### Records to process
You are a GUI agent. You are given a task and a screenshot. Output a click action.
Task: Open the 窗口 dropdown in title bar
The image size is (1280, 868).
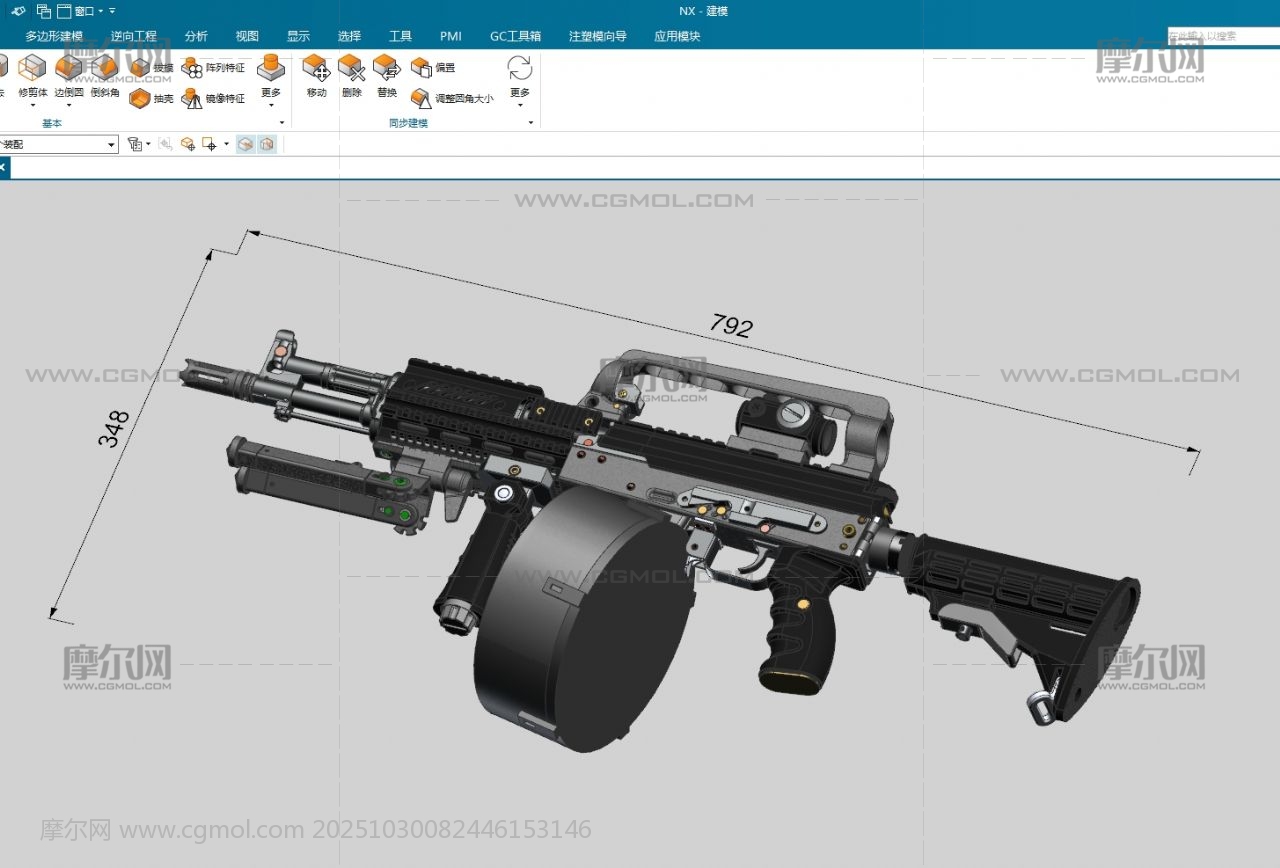(87, 11)
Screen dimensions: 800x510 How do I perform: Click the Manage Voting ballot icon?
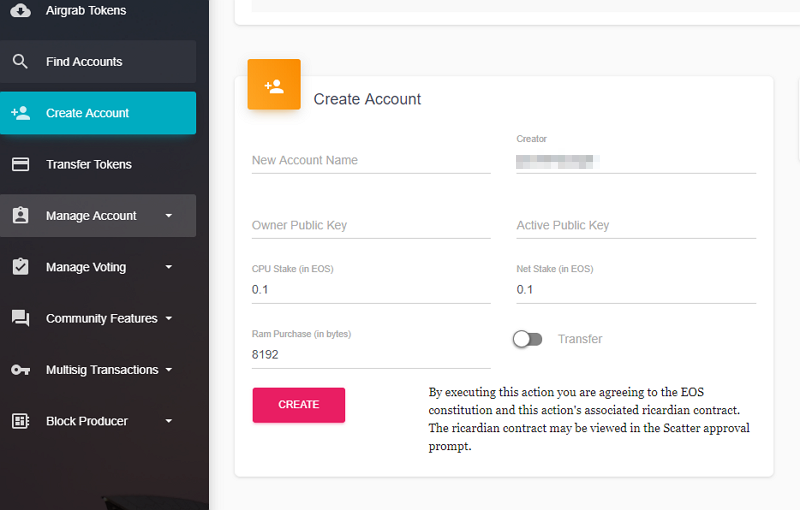coord(20,267)
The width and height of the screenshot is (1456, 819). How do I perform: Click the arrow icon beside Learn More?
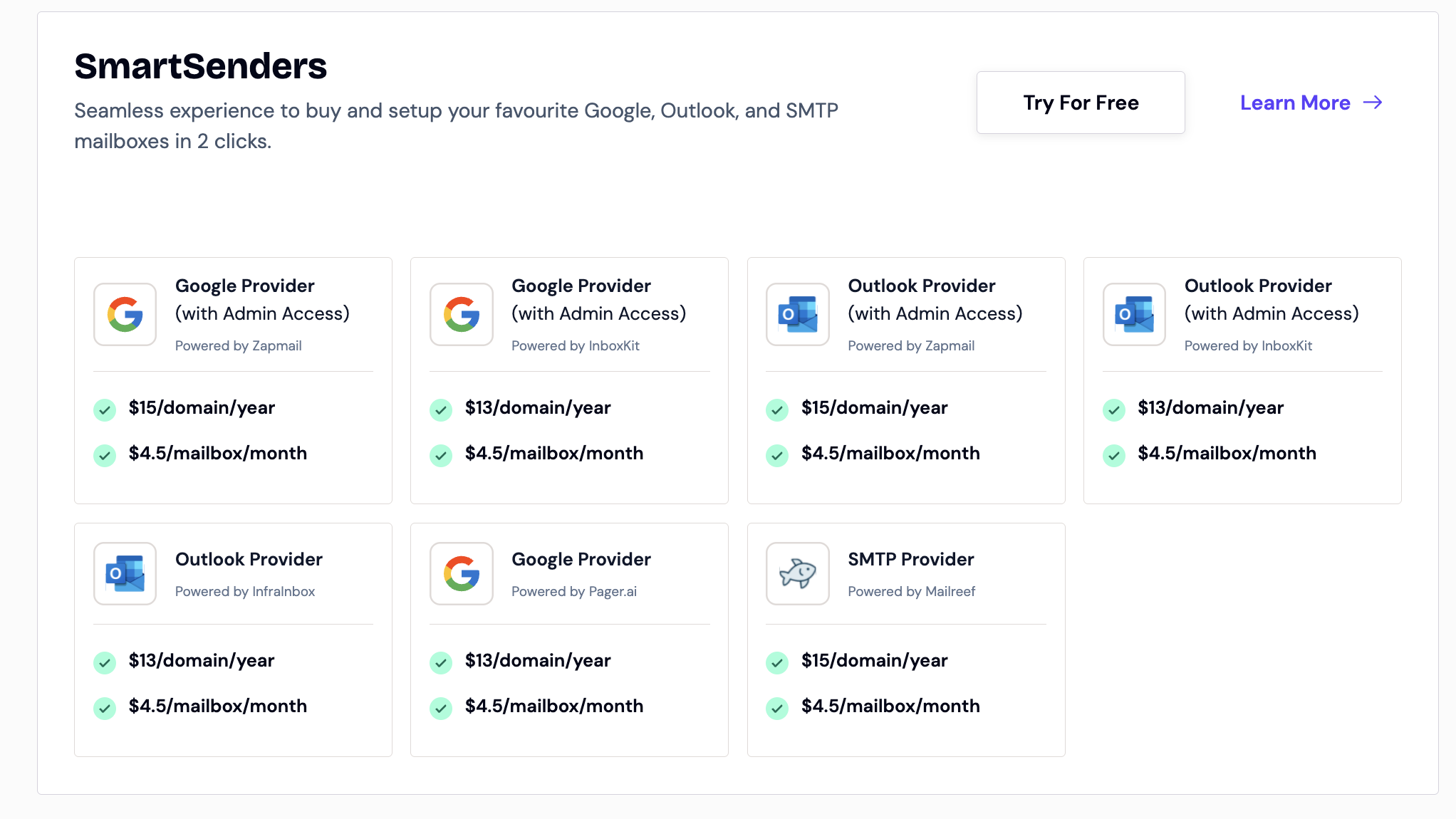coord(1373,103)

### What the exercise asks
Copy out every line above without change, dropping the pictures.

### Problem solution
You are a GUI agent. You are given a task and a screenshot. Output a click action.
Task: Open the 窗口 dropdown in title bar
The image size is (1280, 868).
(87, 11)
Screen dimensions: 800x510 How do I perform: Click the Manage Voting ballot icon?
coord(20,267)
The width and height of the screenshot is (1456, 819). How do I perform: Click the arrow icon beside Learn More?
coord(1373,103)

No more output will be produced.